— Stored entries —

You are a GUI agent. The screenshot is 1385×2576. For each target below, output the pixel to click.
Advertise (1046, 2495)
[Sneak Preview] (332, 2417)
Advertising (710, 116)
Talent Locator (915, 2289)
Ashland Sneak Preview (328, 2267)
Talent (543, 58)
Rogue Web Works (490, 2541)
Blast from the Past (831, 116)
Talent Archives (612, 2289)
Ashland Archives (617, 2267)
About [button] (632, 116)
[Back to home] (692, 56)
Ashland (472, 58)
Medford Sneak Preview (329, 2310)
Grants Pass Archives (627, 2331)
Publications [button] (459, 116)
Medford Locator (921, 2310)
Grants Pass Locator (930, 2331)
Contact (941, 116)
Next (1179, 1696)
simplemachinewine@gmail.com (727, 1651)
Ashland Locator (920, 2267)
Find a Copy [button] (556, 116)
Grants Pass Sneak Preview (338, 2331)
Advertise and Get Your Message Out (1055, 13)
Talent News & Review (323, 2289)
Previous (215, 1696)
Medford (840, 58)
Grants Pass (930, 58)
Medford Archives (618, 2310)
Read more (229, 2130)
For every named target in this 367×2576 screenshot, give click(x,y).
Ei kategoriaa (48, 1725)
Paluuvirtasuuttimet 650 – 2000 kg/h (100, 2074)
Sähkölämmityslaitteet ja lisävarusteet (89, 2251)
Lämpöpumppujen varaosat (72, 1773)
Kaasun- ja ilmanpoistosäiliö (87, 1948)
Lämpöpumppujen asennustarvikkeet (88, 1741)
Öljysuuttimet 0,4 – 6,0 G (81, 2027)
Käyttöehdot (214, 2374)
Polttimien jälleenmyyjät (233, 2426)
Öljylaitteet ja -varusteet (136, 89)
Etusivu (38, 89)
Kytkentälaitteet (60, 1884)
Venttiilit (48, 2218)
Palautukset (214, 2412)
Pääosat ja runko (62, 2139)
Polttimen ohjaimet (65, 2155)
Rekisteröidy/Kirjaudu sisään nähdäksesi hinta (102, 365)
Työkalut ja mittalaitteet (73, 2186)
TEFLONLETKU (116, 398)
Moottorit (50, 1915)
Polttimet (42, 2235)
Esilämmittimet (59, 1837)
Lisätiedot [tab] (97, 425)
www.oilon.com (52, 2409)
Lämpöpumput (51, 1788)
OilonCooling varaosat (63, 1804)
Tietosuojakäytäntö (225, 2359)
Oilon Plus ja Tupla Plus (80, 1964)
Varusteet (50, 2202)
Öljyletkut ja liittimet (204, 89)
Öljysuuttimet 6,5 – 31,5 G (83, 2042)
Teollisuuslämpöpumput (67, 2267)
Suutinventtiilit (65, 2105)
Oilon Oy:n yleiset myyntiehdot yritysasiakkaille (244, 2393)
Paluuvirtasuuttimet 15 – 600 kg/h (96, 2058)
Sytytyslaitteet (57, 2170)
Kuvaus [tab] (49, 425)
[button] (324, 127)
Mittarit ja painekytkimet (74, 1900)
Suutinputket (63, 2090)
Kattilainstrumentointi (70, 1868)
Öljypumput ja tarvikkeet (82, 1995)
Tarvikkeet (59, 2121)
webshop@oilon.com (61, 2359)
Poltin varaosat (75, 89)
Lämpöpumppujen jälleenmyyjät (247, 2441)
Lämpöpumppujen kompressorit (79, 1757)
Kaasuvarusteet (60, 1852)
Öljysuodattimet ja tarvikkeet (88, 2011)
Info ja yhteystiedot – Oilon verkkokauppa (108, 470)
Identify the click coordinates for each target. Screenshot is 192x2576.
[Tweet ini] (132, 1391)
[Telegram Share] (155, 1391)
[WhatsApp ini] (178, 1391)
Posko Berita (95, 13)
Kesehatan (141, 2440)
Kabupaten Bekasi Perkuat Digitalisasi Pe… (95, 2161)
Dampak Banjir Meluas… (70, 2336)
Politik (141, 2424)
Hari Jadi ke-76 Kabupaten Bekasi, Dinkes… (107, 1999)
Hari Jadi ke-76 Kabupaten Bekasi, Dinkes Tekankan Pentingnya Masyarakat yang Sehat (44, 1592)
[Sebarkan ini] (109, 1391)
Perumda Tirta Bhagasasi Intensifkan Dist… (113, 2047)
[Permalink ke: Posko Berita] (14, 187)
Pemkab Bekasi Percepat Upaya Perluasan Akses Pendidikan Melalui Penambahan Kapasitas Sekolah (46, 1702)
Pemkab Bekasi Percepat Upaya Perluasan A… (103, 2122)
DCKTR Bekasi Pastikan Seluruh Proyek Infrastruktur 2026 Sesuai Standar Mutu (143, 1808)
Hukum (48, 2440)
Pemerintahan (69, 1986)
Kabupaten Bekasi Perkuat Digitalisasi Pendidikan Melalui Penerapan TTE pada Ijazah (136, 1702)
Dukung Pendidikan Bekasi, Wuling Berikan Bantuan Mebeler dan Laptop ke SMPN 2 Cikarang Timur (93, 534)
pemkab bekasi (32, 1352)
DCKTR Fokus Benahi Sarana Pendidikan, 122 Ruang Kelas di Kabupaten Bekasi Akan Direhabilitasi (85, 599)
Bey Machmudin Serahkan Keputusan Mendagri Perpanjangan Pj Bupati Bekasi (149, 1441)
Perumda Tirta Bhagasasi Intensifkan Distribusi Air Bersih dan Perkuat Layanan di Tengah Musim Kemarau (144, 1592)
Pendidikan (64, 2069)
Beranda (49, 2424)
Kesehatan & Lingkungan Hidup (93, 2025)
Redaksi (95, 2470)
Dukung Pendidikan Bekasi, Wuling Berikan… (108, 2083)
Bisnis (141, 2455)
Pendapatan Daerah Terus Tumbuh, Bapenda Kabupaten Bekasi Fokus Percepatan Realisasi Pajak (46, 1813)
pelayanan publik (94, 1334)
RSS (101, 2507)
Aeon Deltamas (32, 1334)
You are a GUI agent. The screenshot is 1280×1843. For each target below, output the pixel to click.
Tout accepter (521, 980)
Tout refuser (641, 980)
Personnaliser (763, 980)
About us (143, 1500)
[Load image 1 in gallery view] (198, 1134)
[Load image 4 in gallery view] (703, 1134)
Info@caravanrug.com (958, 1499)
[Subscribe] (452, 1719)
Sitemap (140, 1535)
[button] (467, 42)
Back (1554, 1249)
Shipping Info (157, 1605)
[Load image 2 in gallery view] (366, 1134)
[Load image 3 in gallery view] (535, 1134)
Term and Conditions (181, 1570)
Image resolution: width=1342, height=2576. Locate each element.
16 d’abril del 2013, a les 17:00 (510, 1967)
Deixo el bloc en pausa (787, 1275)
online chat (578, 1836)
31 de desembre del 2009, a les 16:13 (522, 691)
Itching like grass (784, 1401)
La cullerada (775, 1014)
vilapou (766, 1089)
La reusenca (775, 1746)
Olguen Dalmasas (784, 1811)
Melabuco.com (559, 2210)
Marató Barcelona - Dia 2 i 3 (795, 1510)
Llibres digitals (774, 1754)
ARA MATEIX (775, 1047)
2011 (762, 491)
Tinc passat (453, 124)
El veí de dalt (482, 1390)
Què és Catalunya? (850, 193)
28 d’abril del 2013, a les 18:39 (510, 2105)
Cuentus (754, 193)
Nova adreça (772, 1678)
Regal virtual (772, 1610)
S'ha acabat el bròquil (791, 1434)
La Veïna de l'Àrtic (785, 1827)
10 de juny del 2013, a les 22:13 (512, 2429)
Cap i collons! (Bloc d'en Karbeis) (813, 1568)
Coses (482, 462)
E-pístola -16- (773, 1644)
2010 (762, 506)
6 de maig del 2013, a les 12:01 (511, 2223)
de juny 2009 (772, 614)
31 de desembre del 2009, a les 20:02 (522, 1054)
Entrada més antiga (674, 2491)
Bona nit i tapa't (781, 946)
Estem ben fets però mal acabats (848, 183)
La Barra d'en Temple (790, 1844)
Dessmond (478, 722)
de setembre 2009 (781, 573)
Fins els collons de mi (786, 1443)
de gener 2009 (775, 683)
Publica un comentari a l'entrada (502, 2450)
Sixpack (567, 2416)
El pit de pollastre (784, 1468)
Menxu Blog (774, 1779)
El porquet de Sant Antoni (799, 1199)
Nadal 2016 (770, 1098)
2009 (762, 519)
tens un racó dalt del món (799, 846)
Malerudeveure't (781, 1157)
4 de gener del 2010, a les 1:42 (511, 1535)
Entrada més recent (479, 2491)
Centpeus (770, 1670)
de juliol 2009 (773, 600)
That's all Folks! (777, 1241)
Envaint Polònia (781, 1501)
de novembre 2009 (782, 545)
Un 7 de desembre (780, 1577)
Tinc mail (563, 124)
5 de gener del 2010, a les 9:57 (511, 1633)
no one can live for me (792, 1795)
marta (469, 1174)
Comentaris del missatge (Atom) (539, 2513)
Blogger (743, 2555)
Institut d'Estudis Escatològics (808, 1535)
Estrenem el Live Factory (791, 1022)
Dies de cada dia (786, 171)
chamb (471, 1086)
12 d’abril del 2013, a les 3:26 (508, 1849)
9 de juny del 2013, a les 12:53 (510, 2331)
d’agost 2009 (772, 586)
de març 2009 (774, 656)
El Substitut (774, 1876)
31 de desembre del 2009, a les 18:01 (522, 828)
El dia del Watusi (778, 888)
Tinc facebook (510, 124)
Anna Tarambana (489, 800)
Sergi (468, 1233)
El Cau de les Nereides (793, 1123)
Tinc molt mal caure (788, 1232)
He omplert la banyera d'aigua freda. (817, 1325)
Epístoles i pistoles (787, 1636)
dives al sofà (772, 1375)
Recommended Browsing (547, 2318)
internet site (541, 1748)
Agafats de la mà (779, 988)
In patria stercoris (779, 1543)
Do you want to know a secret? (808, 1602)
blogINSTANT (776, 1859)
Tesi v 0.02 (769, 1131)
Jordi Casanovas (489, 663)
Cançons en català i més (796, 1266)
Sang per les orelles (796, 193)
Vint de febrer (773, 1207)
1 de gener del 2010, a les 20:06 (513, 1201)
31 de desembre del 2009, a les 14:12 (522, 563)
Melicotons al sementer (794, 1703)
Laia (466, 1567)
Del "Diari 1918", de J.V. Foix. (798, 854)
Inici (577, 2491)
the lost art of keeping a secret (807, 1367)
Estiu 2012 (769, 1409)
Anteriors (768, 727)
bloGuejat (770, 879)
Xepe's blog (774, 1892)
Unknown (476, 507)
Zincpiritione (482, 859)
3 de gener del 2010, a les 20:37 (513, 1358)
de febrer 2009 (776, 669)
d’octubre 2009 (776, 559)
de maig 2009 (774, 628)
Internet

— WHAT IS NEEDED —
Print exactly the lines above from the one with "Öljysuuttimet 6,5 – 31,5 G (83, 2042)" to the one with "[WhatsApp ini] (178, 1391)", including both.

— FINAL ANSWER —
Öljysuuttimet 6,5 – 31,5 G (83, 2042)
Teollisuuslämpöpumput (67, 2267)
Suutinventtiilit (65, 2105)
Oilon Oy:n yleiset myyntiehdot yritysasiakkaille (244, 2393)
Paluuvirtasuuttimet 15 – 600 kg/h (96, 2058)
Sytytyslaitteet (57, 2170)
Kuvaus [tab] (49, 425)
[button] (324, 127)
Mittarit ja painekytkimet (74, 1900)
Suutinputket (63, 2090)
Kattilainstrumentointi (70, 1868)
Öljypumput ja tarvikkeet (82, 1995)
Tarvikkeet (59, 2121)
webshop@oilon.com (61, 2359)
Poltin varaosat (75, 89)
Lämpöpumppujen jälleenmyyjät (247, 2441)
Lämpöpumppujen kompressorit (79, 1757)
Kaasuvarusteet (60, 1852)
Öljysuodattimet ja tarvikkeet (88, 2011)
Info ja yhteystiedot – Oilon verkkokauppa (108, 470)
Identify the click coordinates for each target. Screenshot is 192x2576.
[Tweet ini] (132, 1391)
[Telegram Share] (155, 1391)
[WhatsApp ini] (178, 1391)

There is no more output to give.